How To Conduct A Prior Art Search Yourself With Zero Budget?
To conduct a comprehensive prior art search you either need money or skill. With money you can hire an IP research firm to conduct the prior art search for you. With skill you can use other prior art search engines that require you to create sophisticated keyword search strings and go through hundreds of documents to find relevant prior art.
However if you just want to determine the novelty aspect of your invention, you neither need money nor skill.
Yes you read it right!
We would say, don’t go by our words, try it out yourself!
A quick search on PQAI (An Initiative by AT&T ) is enough for you to determine the novelty of your invention.
3. Let’s try a sample query. How about – “A machine learning based system to sort out the waste based on the images captured by the camera in the past”?
Now, let’s take a look at the snapshot presented above. We actually found a prior art similar to the invention query we entered.
4. The best part is each result shows the claim mapping. That means, the relevant section in the prior art document that matches with the invention query. This makes it super easy for the researcher to look for matching elements between invention and the result.
5. Each result is accompanied with the following options:
Save – Just like you bookmark the webpages, you can save the results. Saved results are available for your future reference.
Find Similar – This option helps in further refining the search results. As the name suggests you get to see 10 more similar results matching that selected result.
View Document – With this option, you can view the selected result document in a new tab. Example: If it’s a US patent, you will be directed to the Google patents link for the selected patent.

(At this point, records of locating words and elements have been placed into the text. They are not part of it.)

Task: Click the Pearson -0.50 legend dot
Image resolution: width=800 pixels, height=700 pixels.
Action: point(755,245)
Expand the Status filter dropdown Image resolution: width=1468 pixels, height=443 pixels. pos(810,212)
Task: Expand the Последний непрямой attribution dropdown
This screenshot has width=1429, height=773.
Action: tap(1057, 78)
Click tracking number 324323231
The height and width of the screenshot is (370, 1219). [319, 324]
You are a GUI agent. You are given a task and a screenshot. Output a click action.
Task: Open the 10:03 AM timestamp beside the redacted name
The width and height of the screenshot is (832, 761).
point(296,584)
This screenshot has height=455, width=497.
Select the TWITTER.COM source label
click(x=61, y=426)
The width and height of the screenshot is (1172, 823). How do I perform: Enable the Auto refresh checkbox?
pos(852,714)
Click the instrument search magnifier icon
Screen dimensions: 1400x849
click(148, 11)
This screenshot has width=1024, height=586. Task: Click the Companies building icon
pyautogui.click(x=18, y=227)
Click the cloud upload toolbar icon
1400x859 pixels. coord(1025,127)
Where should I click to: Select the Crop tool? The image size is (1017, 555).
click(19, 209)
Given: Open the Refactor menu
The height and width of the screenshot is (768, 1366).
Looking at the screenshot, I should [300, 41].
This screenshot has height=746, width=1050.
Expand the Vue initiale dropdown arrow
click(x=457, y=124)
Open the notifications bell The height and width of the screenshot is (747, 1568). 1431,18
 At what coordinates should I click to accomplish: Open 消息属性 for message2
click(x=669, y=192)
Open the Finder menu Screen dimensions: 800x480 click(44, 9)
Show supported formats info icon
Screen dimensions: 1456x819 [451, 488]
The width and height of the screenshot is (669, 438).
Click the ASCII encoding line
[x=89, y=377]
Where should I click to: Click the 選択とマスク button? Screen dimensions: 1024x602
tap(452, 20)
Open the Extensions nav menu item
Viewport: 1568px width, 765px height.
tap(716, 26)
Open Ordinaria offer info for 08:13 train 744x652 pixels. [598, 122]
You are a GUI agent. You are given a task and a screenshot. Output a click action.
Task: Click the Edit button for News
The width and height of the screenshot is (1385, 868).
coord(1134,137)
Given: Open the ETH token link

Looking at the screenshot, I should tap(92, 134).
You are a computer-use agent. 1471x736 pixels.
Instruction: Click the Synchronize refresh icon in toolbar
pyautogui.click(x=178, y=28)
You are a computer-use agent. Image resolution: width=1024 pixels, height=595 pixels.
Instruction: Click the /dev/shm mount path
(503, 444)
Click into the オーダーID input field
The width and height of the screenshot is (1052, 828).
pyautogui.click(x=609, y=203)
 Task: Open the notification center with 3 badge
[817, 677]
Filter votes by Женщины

Feedback – With a thumbs up or thumbs down, you can give feedback on the relevancy of the result.
Once you establish the novelty of your invention, the next step is to fill the invention disclosure form. An up-to-date invention disclosure form shall help you prepare for a meeting with a patent attorney.
Let’s Sum It Up
You don’t want USPTO to reject your patent application because someone else has already patented an invention like yours. To ensure the same it’s necessary to find out if your invention is new before you file a patent over it. The easiest and the most cost-effective way to do so is using PQAI Prior Art Search Engine.
Besides determining the novelty of your invention, you need to check your invention for patentability. You need to make sure that your invention is a patentable subject matter.
Conducting prior art search benefits you in many other ways than just novelty determination. To name a few:
Conducting a prior art search early in the process shall help you save resources which would have been otherwise used in pursuing it for patenting. As it won’t make financial sense if someone else has already patented it.
When you read the patents on the invention like yours, you shall be in a better position to refine your idea. And refine it in a manner that it’s new and non-obvious.